▸ Exercise directions
Within the data below, determine how many lines contain "blue" and supply only that figure.
*** Opening Source material ***
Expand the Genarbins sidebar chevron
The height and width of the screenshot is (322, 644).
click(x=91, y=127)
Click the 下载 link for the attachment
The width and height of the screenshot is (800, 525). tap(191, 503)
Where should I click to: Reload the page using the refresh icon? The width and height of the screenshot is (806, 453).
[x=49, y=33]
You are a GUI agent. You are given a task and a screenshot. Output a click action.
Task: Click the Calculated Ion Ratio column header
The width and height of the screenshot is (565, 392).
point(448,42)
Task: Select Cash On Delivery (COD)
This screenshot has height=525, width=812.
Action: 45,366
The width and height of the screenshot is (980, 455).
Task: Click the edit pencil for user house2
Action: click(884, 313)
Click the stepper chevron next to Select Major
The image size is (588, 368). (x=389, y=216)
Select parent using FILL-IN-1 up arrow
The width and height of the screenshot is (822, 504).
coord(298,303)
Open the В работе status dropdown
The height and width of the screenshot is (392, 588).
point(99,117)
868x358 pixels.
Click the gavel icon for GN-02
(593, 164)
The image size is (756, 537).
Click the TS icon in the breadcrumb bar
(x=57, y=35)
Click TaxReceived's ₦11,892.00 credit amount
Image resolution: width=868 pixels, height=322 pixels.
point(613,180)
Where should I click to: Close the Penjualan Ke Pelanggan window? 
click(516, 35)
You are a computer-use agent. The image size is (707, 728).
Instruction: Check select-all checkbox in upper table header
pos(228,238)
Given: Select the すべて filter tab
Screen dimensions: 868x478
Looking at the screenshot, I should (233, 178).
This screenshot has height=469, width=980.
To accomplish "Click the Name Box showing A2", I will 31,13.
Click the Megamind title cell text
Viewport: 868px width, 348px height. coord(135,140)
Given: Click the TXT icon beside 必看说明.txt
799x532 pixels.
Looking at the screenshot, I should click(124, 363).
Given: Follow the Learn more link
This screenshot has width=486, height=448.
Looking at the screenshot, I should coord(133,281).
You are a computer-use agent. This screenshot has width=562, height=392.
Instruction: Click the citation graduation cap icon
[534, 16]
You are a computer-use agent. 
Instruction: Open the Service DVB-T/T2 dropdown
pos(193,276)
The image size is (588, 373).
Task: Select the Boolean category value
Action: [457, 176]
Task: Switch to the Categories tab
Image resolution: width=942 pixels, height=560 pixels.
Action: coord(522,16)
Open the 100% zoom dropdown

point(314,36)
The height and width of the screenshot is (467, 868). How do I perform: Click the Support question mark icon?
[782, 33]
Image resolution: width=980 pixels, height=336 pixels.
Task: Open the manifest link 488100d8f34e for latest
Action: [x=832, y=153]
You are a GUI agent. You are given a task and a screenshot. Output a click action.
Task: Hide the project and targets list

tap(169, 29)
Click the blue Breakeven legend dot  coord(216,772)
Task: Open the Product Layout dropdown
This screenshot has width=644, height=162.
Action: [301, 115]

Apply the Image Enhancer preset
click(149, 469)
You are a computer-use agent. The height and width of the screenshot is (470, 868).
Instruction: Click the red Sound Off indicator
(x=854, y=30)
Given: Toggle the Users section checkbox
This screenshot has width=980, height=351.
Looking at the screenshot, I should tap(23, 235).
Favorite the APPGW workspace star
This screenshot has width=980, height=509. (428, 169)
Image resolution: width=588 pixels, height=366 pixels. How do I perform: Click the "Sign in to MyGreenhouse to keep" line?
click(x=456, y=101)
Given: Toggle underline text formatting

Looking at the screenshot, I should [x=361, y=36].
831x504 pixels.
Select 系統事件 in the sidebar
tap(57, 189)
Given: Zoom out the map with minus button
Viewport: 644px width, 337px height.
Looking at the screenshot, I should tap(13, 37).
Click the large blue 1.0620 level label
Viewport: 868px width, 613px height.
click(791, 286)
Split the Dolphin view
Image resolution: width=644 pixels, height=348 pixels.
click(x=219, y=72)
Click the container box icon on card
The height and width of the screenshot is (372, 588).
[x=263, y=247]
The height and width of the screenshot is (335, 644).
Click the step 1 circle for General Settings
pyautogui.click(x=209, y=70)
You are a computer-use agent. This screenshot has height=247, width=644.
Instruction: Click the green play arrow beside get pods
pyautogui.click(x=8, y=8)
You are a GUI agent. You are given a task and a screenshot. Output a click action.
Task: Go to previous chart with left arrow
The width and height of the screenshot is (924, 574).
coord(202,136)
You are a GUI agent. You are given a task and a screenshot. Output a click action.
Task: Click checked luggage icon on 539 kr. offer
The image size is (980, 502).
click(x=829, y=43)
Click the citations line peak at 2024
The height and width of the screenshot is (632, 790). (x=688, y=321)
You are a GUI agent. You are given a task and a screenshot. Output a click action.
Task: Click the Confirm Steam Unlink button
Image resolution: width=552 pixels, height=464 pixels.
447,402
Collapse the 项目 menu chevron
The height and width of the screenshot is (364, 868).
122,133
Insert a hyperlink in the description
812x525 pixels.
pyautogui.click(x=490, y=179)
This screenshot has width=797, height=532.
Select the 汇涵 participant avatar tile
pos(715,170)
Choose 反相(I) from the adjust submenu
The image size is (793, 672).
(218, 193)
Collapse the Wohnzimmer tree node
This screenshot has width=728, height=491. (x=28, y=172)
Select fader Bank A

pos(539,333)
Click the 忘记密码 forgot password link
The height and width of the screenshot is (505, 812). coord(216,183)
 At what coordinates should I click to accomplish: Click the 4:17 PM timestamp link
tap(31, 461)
*** Closing Source material ***
▸ Task output
2